# Limits Question

• Jan 26th 2010, 10:58 PM
Lord Darkin
Limits Question
If I have this problem:

lim as h -> 0
$\displaystyle \frac{sin( \frac{\pi}{2} + h) - 1}{h}$

And I have these answer choices:

A. $\displaystyle f'(\frac{\pi}{2}), f(x)=sinx$
B. $\displaystyle f'(\frac{\pi}{2}), f(x)=\frac{sinx}{x}$
C. $\displaystyle f'(1), f(x)=sinx$
D. $\displaystyle f'(1), f(x)=sin(x + \frac{\pi}{2})$
E. $\displaystyle f'(0), f(x)=sinx$

What does this really mean? like, I don't understand what f'(0) would imply, for instance.
• Jan 27th 2010, 02:00 AM
tonio
Quote:

Originally Posted by Lord Darkin
If I have this problem:

lim as h -> 0
$\displaystyle \frac{sin( \frac{\pi}{2} + h) - 1}{h}$

And I have these answer choices:

A. $\displaystyle f'(\frac{\pi}{2}), f(x)=sinx$
B. $\displaystyle f'(\frac{\pi}{2}), f(x)=\frac{sinx}{x}$
C. $\displaystyle f'(1), f(x)=sinx$
D. $\displaystyle f'(1), f(x)=sin(x + \frac{\pi}{2})$
E. $\displaystyle f'(0), f(x)=sinx$

What does this really mean? like, I don't understand what f'(0) would imply, for instance.

If a function f(x) is defined on a point $\displaystyle x_0$ and in some neighborhood of this point , the definition of the derivative of f in this point is:

$\displaystyle f'(x_0):=\lim_{h\to 0}\frac{f(x_0+h)-f(x_0)}{h}$ , in case this limits exists and is finite.

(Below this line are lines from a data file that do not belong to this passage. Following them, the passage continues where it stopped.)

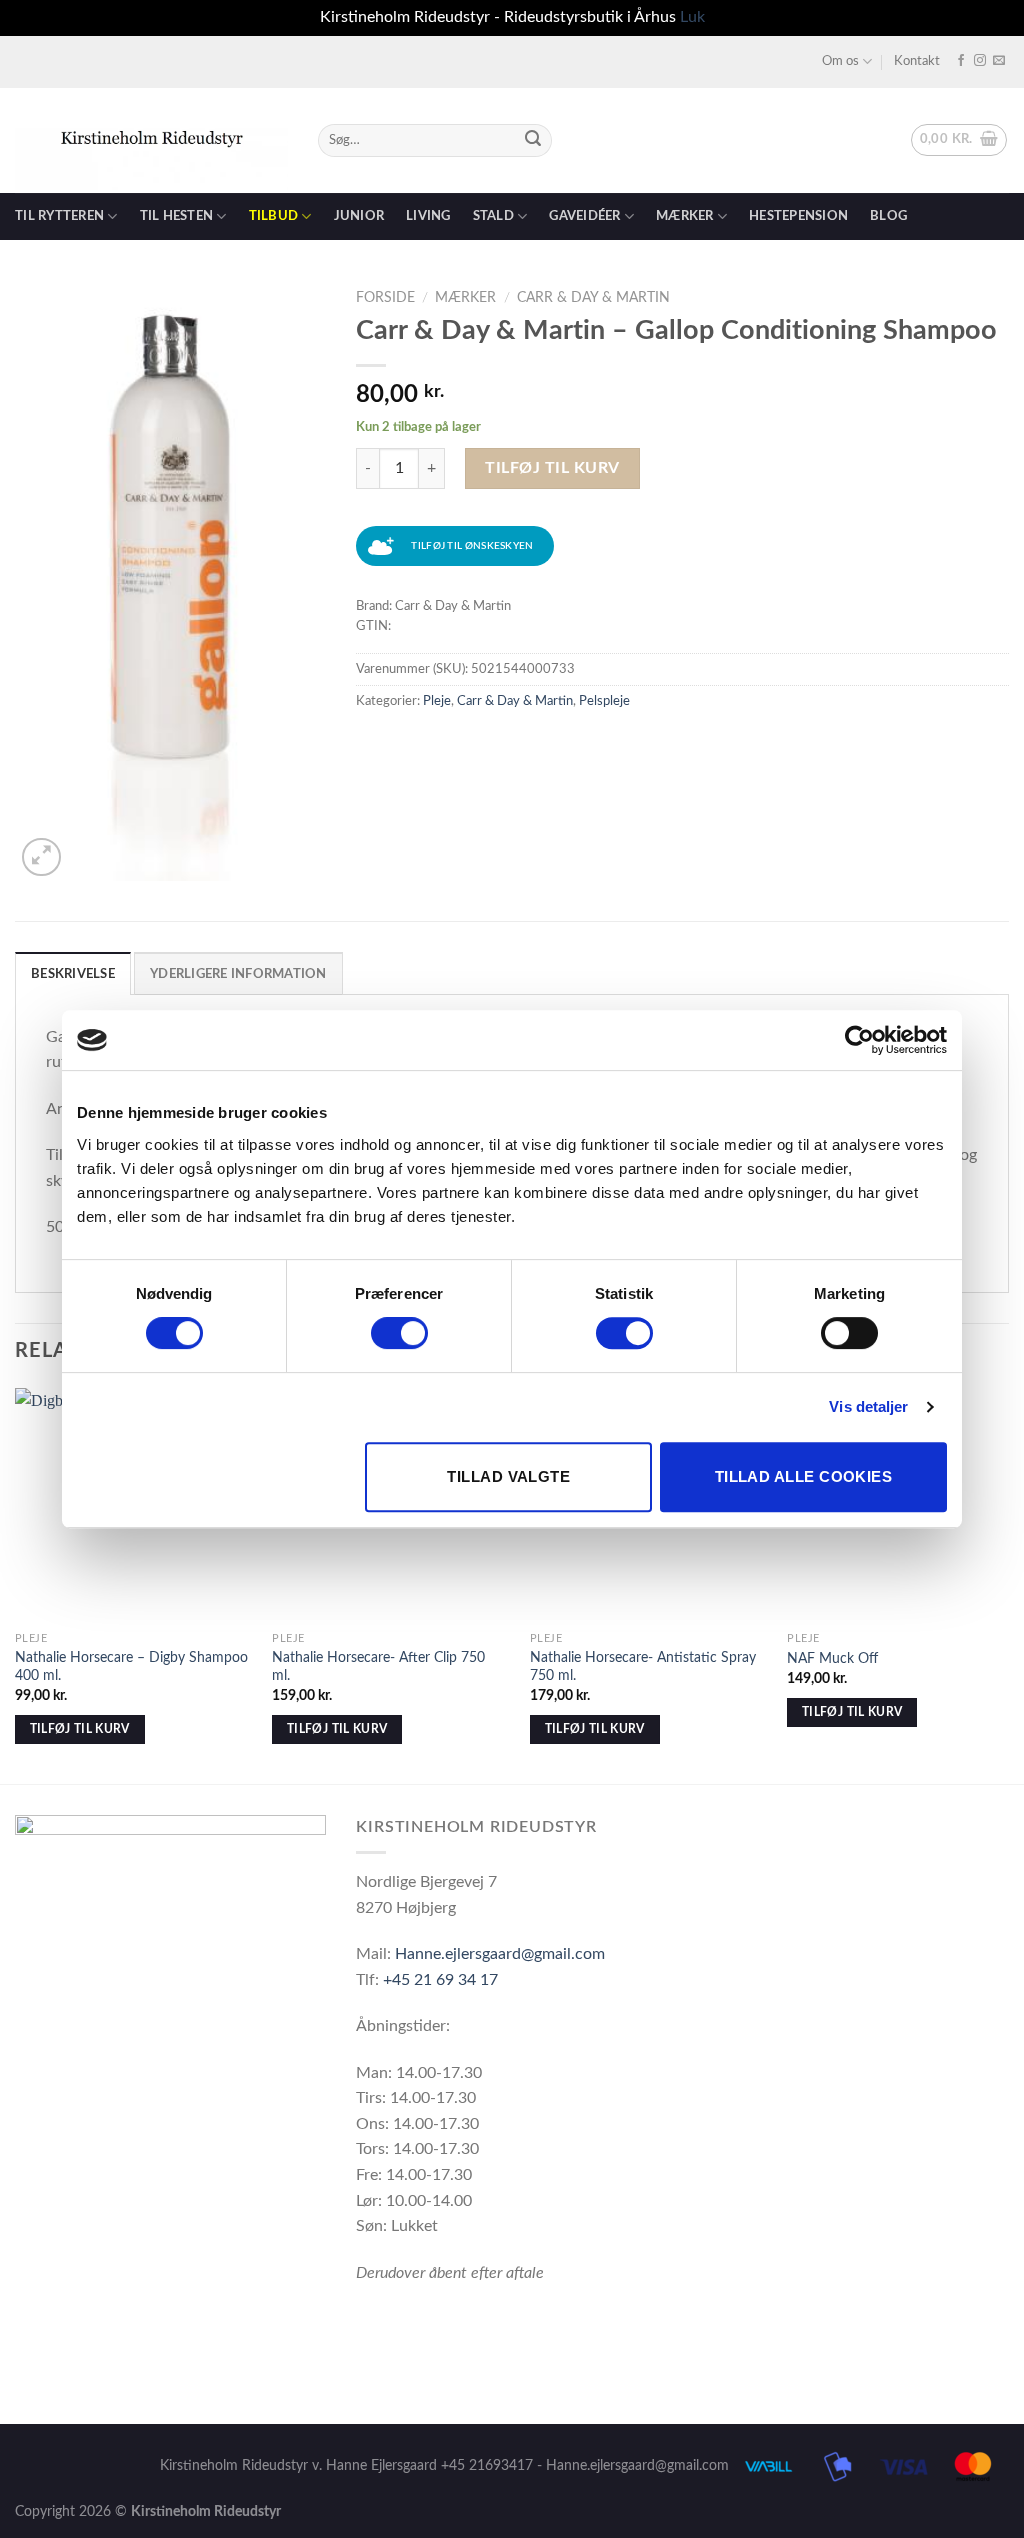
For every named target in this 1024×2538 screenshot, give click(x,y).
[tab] (73, 973)
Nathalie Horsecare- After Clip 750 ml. (378, 1667)
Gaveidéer (584, 216)
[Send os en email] (999, 61)
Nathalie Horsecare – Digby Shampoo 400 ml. (131, 1667)
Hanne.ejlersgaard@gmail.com (500, 1954)
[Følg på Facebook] (961, 61)
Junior (359, 216)
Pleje (437, 701)
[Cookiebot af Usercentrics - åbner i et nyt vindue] (859, 1040)
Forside (385, 298)
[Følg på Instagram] (980, 61)
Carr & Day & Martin (593, 298)
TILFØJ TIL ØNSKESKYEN (472, 546)
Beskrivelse (73, 974)
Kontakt (917, 61)
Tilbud (274, 216)
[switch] (399, 1333)
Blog (888, 216)
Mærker (685, 216)
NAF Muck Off (832, 1658)
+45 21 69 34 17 (440, 1980)
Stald (493, 216)
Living (428, 216)
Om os (840, 61)
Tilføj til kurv (552, 468)
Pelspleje (604, 701)
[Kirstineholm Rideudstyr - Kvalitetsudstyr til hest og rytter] (151, 140)
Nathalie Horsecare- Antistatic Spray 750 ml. (643, 1667)
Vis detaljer (868, 1406)
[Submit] (533, 140)
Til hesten (177, 216)
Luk (692, 17)
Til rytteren (59, 216)
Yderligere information (238, 974)
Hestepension (798, 216)
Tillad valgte (508, 1476)
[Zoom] (41, 857)
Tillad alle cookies (804, 1476)
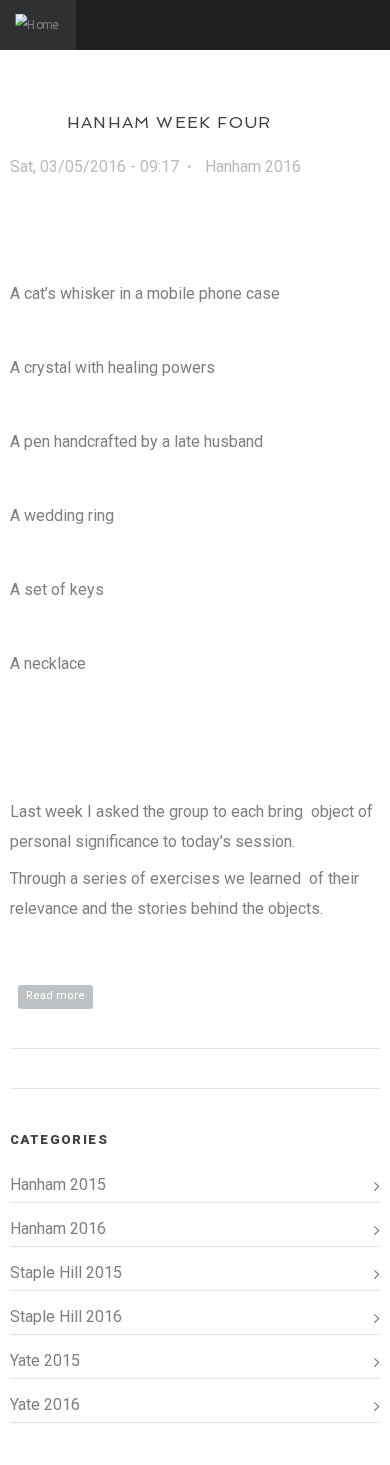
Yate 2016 (45, 1404)
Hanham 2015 (58, 1184)
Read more (59, 995)
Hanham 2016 (253, 166)
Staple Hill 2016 (66, 1316)
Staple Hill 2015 (66, 1272)
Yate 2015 (45, 1360)
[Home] (38, 25)
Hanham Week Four (169, 122)
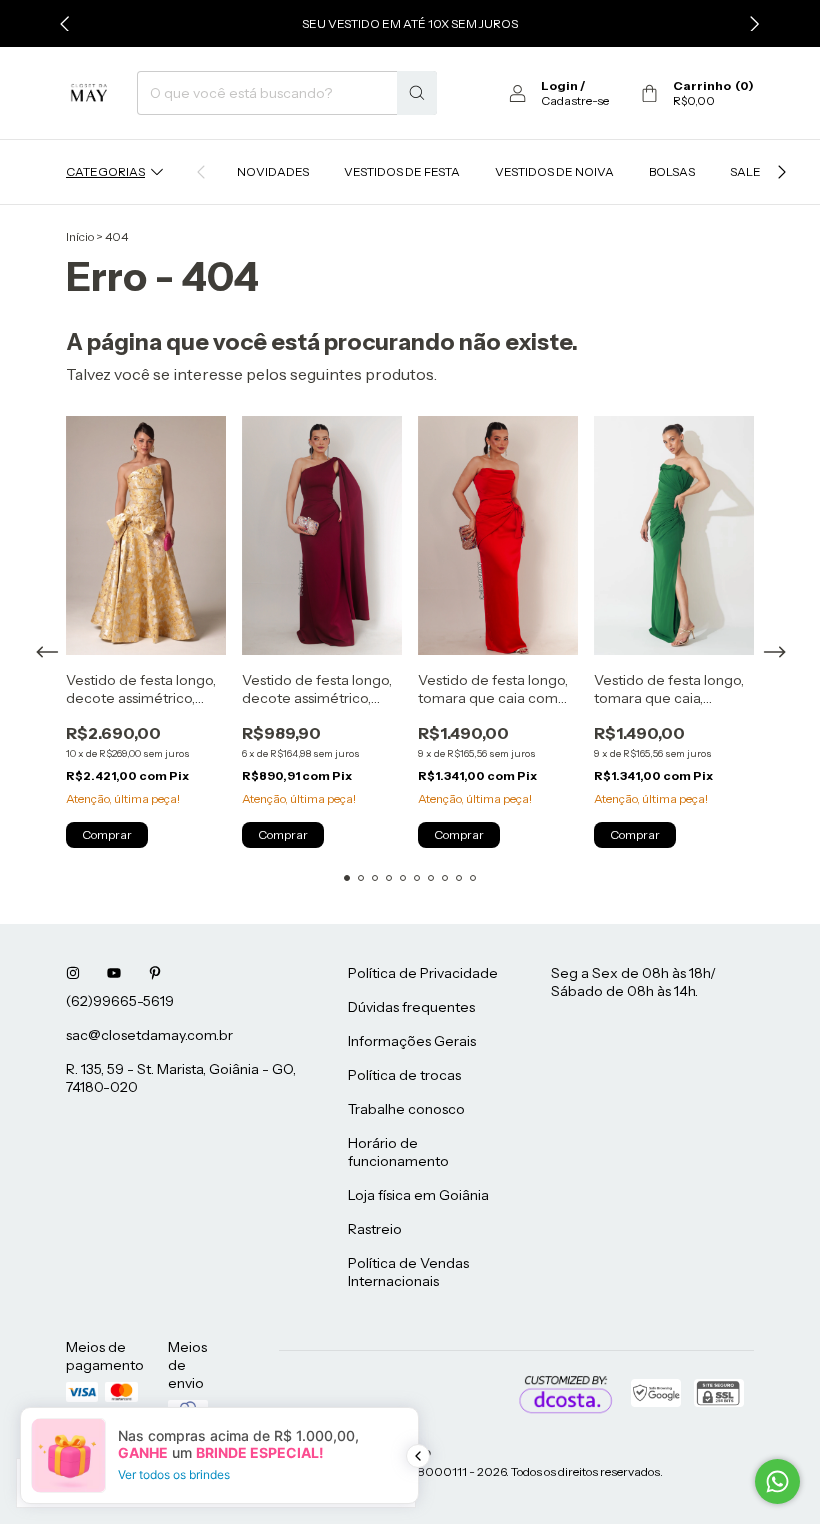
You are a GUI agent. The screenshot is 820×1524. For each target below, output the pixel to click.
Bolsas (672, 171)
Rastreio (375, 1229)
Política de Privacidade (423, 973)
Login (559, 85)
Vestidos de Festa (402, 171)
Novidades (273, 171)
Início (80, 236)
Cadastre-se (575, 100)
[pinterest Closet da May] (155, 973)
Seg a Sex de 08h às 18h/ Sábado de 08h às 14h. (633, 982)
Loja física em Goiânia (418, 1195)
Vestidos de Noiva (554, 171)
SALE (745, 171)
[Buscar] (417, 93)
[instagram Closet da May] (73, 973)
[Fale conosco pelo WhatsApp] (777, 1481)
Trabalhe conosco (406, 1109)
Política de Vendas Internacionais (408, 1272)
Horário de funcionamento (398, 1152)
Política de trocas (404, 1075)
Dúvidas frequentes (411, 1007)
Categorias (105, 171)
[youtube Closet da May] (114, 973)
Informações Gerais (412, 1041)
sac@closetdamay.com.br (149, 1035)
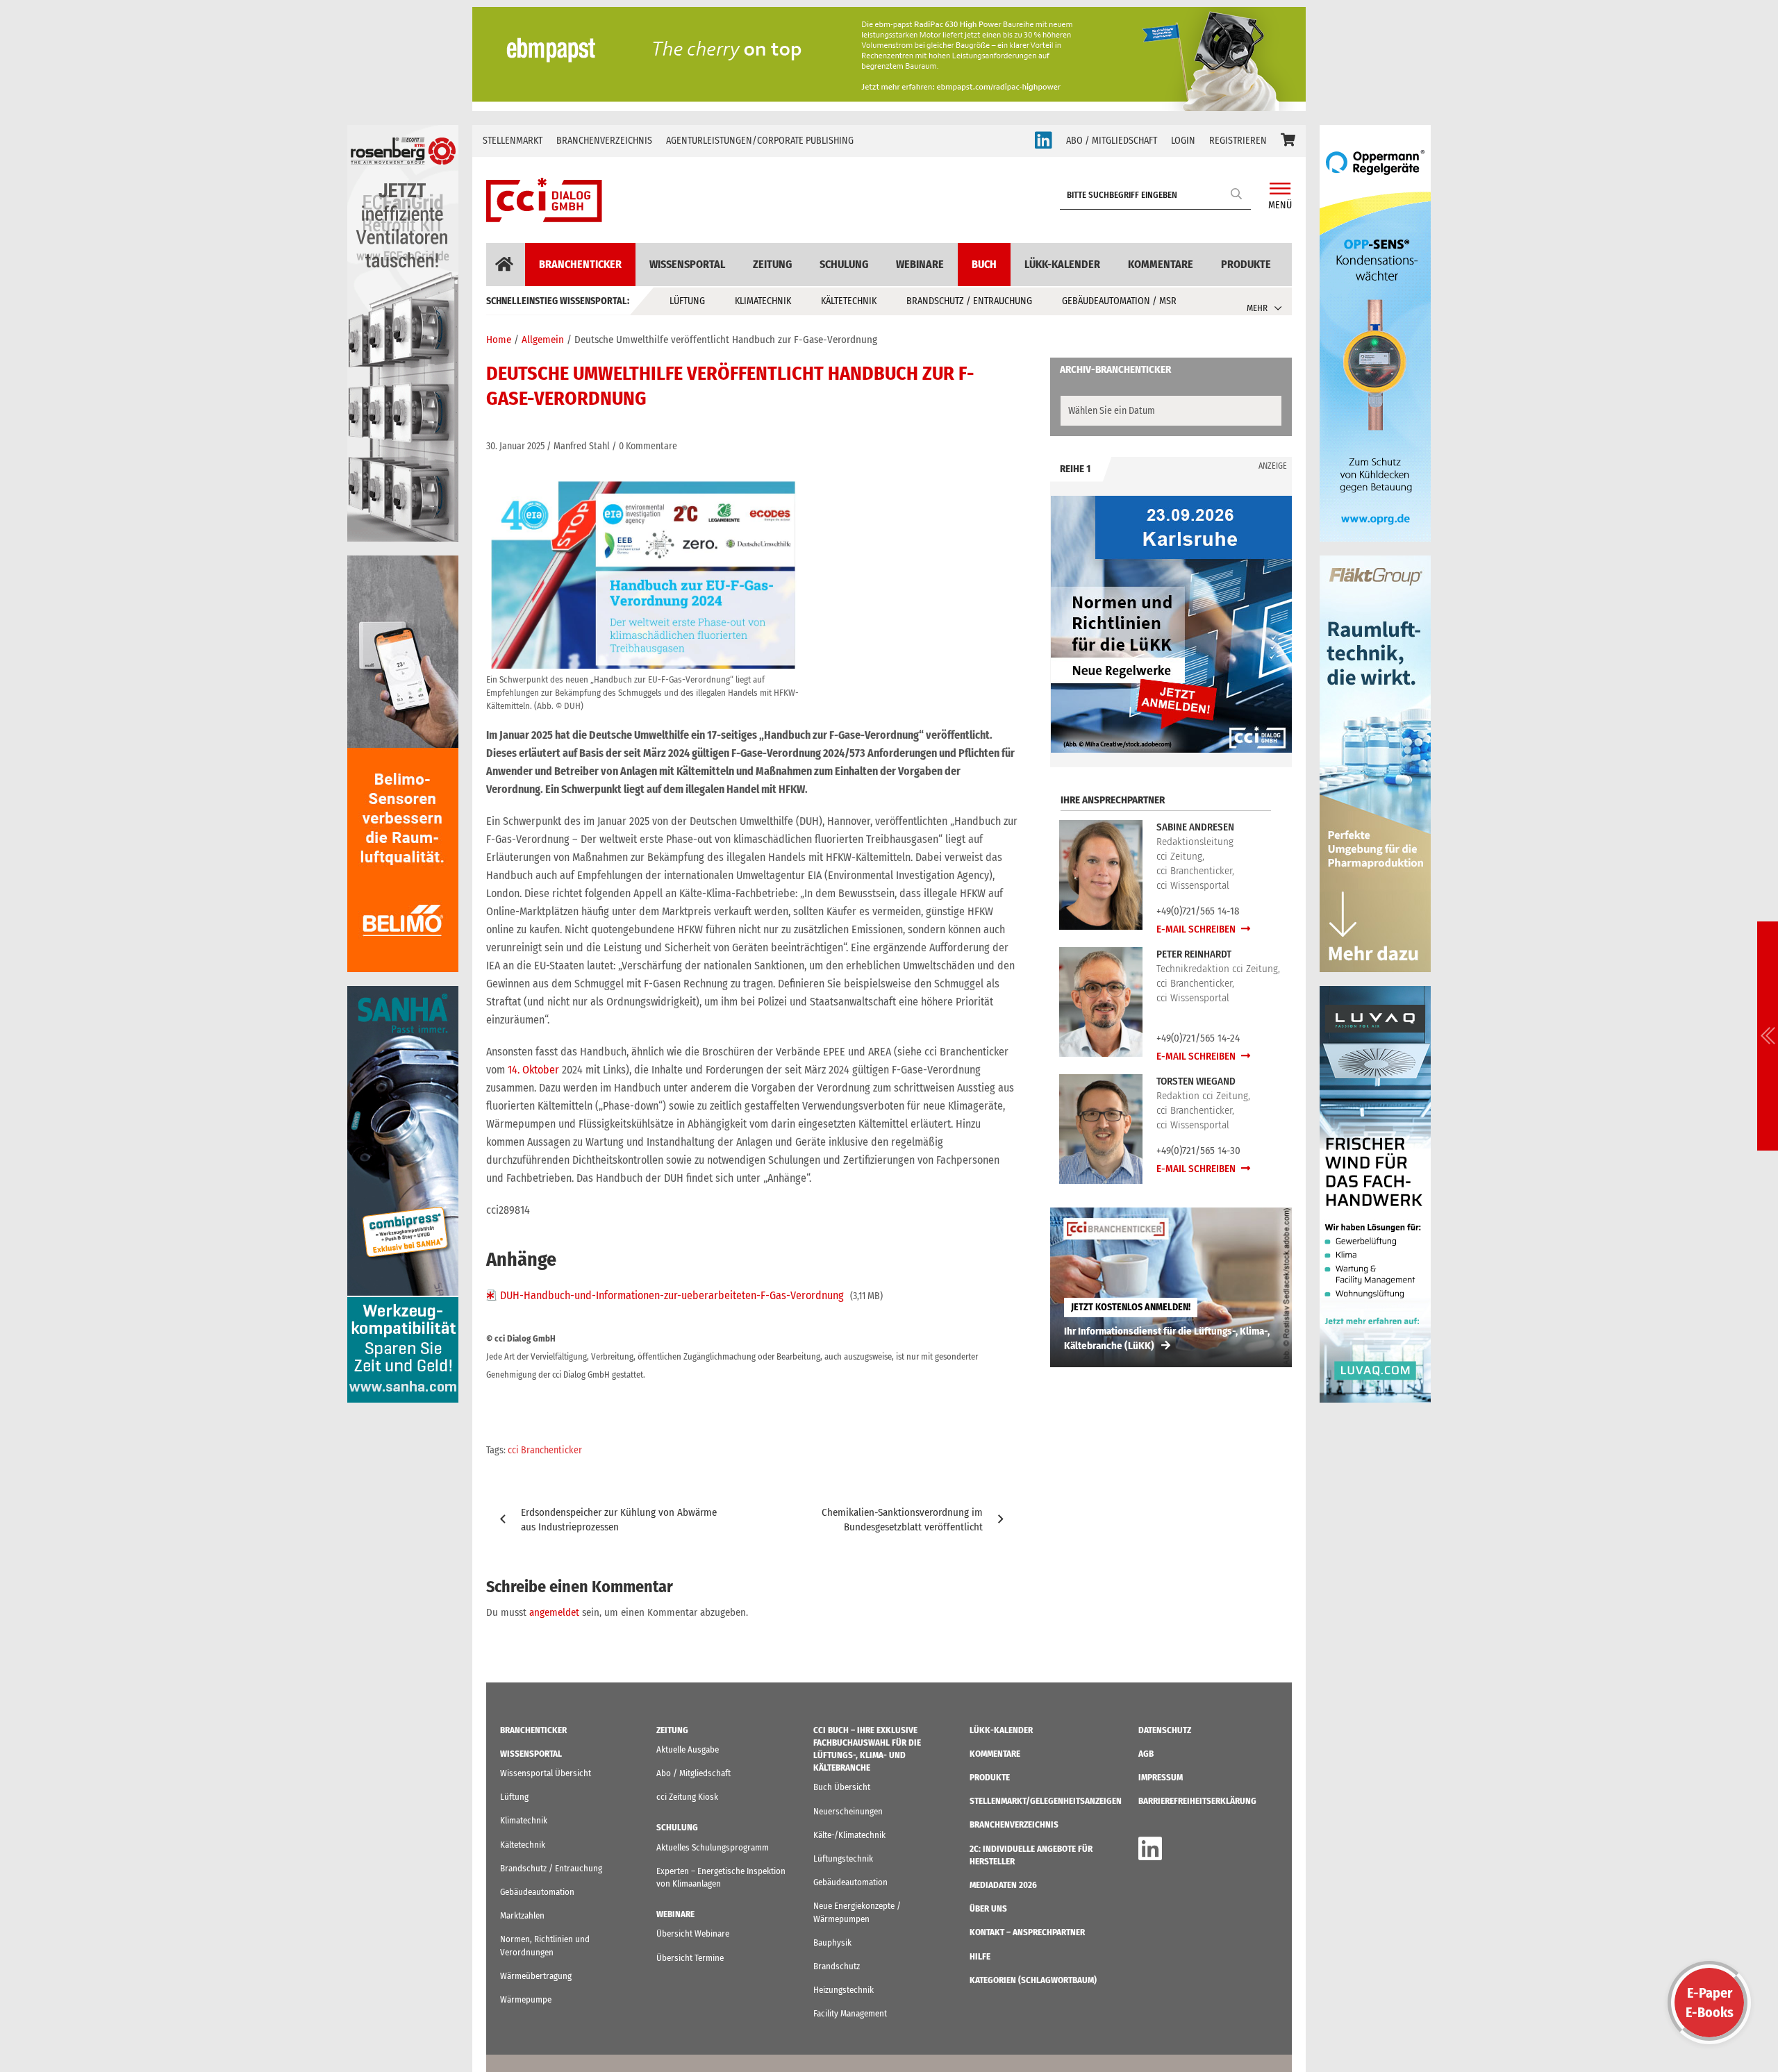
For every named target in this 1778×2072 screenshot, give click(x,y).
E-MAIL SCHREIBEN (1197, 929)
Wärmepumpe (525, 1999)
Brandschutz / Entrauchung (969, 301)
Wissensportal (687, 264)
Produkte (1246, 264)
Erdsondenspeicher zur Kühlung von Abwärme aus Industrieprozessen (619, 1519)
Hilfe (980, 1956)
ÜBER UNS (988, 1908)
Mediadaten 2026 (1003, 1885)
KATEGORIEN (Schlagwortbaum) (1033, 1980)
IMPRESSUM (1160, 1777)
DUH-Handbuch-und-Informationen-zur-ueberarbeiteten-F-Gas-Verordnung (672, 1295)
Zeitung (772, 264)
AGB (1146, 1753)
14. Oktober (533, 1069)
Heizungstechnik (843, 1990)
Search (1237, 193)
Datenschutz (1164, 1730)
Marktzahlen (522, 1915)
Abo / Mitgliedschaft (693, 1773)
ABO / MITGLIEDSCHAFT (1111, 141)
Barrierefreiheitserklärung (1197, 1801)
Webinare (920, 264)
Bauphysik (832, 1942)
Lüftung (687, 301)
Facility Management (850, 2013)
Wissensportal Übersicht (545, 1773)
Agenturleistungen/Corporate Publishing (760, 141)
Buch (984, 264)
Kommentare (1160, 264)
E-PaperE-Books (1710, 2003)
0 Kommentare (648, 446)
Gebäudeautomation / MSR (1119, 301)
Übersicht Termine (690, 1958)
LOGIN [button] (1183, 141)
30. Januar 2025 (515, 446)
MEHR (1257, 308)
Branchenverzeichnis (604, 141)
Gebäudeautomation (537, 1892)
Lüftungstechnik (843, 1858)
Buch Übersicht (841, 1787)
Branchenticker (580, 264)
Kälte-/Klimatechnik (849, 1835)
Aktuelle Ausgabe (687, 1749)
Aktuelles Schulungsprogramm (712, 1847)
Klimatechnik (763, 301)
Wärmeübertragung (536, 1976)
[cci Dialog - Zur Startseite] (544, 200)
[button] (1288, 141)
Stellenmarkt (512, 141)
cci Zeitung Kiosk (687, 1796)
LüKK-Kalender (1062, 264)
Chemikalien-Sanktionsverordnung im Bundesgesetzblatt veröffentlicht (902, 1519)
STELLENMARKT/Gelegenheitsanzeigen (1046, 1801)
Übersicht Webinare (692, 1933)
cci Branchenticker (545, 1450)
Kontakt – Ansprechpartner (1027, 1932)
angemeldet (554, 1612)
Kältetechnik (848, 301)
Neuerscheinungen (848, 1811)
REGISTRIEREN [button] (1238, 141)
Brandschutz (836, 1966)
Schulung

Can you see now what option to choose?

Tonio
• Jan 27th 2010, 02:39 AM
Lord Darkin
So ... $\displaystyle f(x_{0}) = 1$

Would it be choice a? Since if I put in pi/2, then that means that f(x) would equal 1 since sin(90)=1.
• Jan 27th 2010, 03:53 AM
HallsofIvy
Yes, that is correct.

(Although I would prefer "$\displaystyle sin(\pi/2)= 1$" to "sin(90)= 1"! You need to start thinking in radians, not degrees.)